第4章 はしやすめ
「先輩、それやりますよ!」
「その書類はもう出しましたよ。」
「先輩、書類に不備が...」
「宇航って最近入ってきた子!凄く良い子じゃない!?」
「うんうん。イケメンだし~」
「仕事凄くできるよね、最近凄く楽になった!」
仕事が出来すぎ宇航の噂は瞬く間に広がった。特にその目立つ容姿からか侍女達が騒いでるのを何度も目にした。確かに関わってみたら凄い出来る子だったし、気が利く。私が仕事が多い...と死にそうになっていれば笑顔でやりますよ!と言われた。流石に申し訳ないし、秘蔵の文書とかもあったから断ったけどね。
「、」
「はい。」
最近、紅炎様とお茶をする機会が増えた。あれ以来紅炎様は私を惚れさせようと少しの時間も過ごそうとなさる。正直早く私の事見限って欲しい...。
「最近、新しく入った官吏が噂されている様だが、」
「紅炎様のお耳にも入っていましたか...。そうなんですよ、最近凄く優秀な人材が入ったのですよ。それはもうとても良い子で...」
紅炎様に宇航の事を話してみると、非の打ち所が無いことに気付いた。それは良いことではあるが、同時に何か裏があるのではないかということにもなる。
「...?どうした?」
「あっ、いいえ、ただ、その、宇航が敵国のスパイだったらどうしようと...」
「その時はその時だろう。」
「ま、まぁそうですよね...。」
紅炎様がそろそろ執務があるということなので、お茶請けやお茶が乗ったお盆を持って厨房に向かう。その間考えることは先程のスパイ疑惑のこと。
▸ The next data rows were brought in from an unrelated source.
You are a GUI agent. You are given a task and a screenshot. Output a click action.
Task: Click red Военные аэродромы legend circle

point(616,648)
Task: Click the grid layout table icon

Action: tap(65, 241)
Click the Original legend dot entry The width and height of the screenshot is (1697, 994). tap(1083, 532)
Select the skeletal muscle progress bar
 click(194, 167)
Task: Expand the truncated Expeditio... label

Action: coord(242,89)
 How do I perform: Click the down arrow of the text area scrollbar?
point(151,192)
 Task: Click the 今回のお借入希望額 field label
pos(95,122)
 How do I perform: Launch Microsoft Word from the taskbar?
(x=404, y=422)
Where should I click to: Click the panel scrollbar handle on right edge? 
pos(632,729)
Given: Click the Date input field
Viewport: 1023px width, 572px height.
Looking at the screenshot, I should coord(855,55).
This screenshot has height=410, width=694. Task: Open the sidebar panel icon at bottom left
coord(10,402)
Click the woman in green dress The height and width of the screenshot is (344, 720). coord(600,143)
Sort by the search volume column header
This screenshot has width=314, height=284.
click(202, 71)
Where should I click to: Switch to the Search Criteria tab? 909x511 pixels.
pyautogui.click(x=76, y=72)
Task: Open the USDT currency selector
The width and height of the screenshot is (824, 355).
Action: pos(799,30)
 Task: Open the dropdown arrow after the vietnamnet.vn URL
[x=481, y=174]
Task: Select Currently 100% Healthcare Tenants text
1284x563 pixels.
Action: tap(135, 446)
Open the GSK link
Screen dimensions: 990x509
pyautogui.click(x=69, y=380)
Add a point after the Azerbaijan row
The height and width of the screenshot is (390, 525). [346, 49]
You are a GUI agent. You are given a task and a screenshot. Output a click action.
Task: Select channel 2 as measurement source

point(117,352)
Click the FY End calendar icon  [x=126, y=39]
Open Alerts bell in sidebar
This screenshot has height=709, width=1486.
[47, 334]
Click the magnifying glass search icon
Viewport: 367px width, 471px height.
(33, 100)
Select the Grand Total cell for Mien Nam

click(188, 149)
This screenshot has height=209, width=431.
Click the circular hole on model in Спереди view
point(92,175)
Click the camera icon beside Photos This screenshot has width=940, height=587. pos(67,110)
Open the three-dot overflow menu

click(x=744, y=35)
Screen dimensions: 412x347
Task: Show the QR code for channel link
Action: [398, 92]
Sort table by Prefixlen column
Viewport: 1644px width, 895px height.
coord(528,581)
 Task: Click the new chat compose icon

折角良い子が入ったのに、スパイなんて悲しいじゃないか。宇航がスパイではという気持ちを否定するように首をぶんぶんと振れば、目と鼻の先にあった厨房が騒がしいことに気付いた。
「どうしたの?」
その場にいた板前に尋ねると、少し顔が青いのに気づいた。ただ事ではないようだ。
「それが...今日の夕餉にと作ったものにですね、長瓜の器がありまして...」
長瓜の器、と言えば最近手に入れた陶器だったか...。蓋とお皿に別れているそれは蓋がカッチリハマる位置は1つしかなく、それは板前と皇子、その従者しか知らないものだ。